** Start EXCERPT TO READ **
In the cross-validation, the final GBM model showed good performance in predicting the susceptibility of debris flows, with the AUC of 0.88 and accuracy of 82.0% (Table 1). The prediction accuracy for the watersheds without debris-flow observations (85.4%) was relatively higher than that for the watersheds with debris flow observed (73.5%). It thus indicated that the prediction tended to biased towards the low susceptibility of debris flow. As the important hyperparameters in the GBM model, the number of trees and the tree depth were tuned to be 700 and 10, respectively. The hyper-parameter tuning process was essential for improving the predictive performance of the GBM model. The final GBM model retained 37 of the 72 predictors in the initial GBM model through the variable selection process, during which the prediction deviance initially fluctuated and then increased dramatically after 35 iterations (Fig. 1). The operation of variable selection reduced the data requirement and avoided spurious details in estimating the susceptibility of debris flow. Due to the difficulty in data collection, the debris-flow events were compiled from multiple sources over the long-term span (1949–2017). As this study focused on the spatial pattern of debris flow, the effects of data-source inconsistency were assumed to be negligible. The GBM model was superior to the benchmark models (i.e., LR, KNN, SVM, and ANN) in predicting the susceptibility of debris flow (Table 2). For the KNN model, the best predictive performance was achieved when the number of neighbors considered equaled to 15. For the SVM model, the kernel, gamma, and cost of constraints violation were tuned to radial, 0.01, and 10, respectively. For the ANN model, the number of units in the hidden layer was set to 3, and the decay was set to 0.1. The previous studies also found that GBM models exhibited better performance in simulate susceptibility of debris flows than SVM and mixture discriminant analysis did, although the research domains of these studies were distinctive33,34. In the future, more comprehensive model comparisons will be necessary to guide the model selection for simulating debris flow.
** End EXCERPT TO READ **
- [REQUIRED TASK 1]:
In the records, from the line with "Where should I" through the end of the records, change "screenshot" to "image" and keep everything else the same. Give only those lines, without the pictures.
The text and the records have no connection to each other.
** Start PROVIDED DATA **
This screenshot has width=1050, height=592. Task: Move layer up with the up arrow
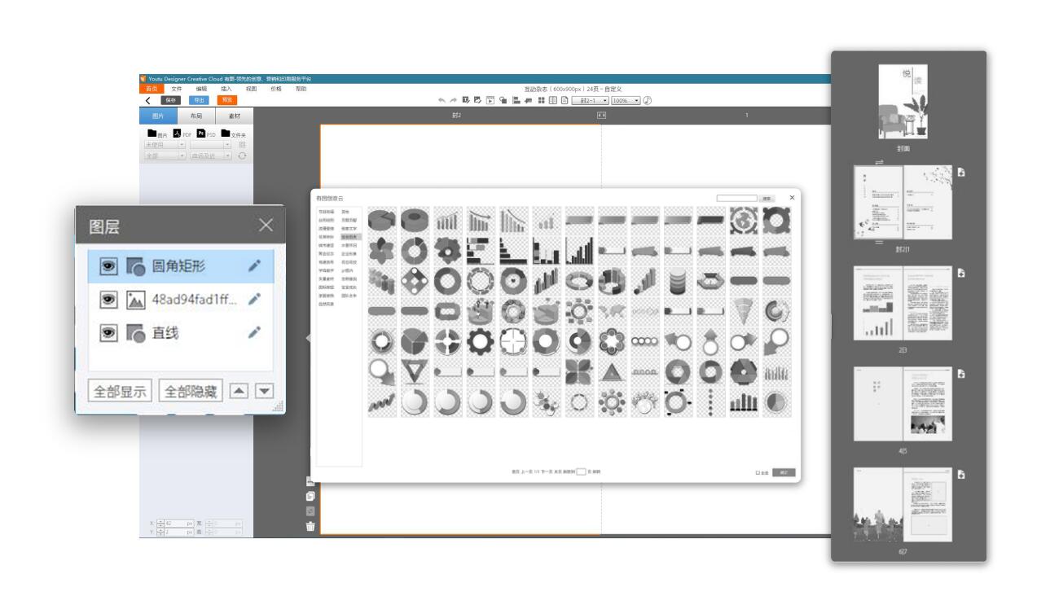coord(238,391)
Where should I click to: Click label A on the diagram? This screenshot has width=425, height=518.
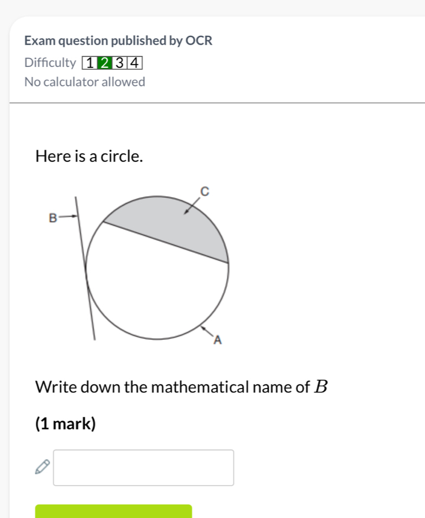[x=218, y=340]
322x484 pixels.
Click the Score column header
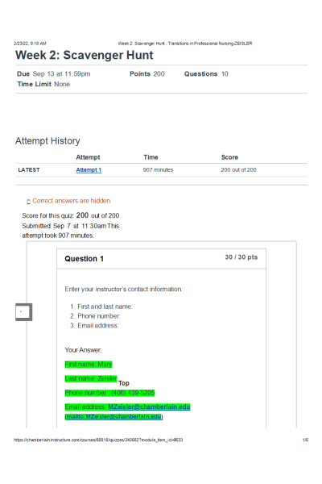[229, 157]
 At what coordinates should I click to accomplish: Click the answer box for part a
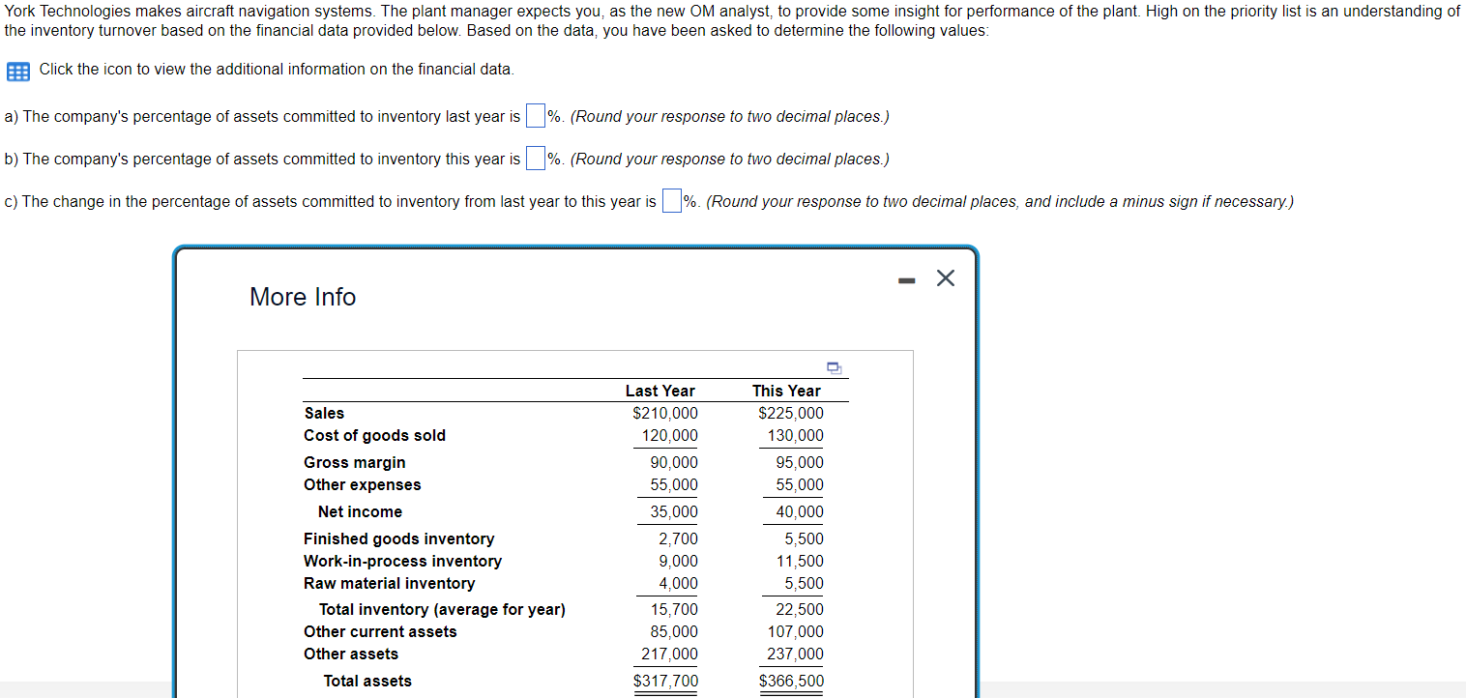534,115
** End PROVIDED DATA **
- [REQUIRED TASK 2]:
Answer these questions about the debris-flow excerpt:
(a) What AUC did the final GBM model reach in the cross-validation?
(b) How many of the 72 predictors did the final GBM model retain?
(c) At what number of neighbors did the KNN model perform best?

- [RIGHT ANSWER 1]:
Where should I click to: Click label A on the diagram? This image has width=425, height=518.
[x=218, y=340]
322x484 pixels.
Click the Score column header
[229, 157]
 At what coordinates should I click to accomplish: Click the answer box for part a
534,115

- [RIGHT ANSWER 2]:
(a) 0.88
(b) 37
(c) 15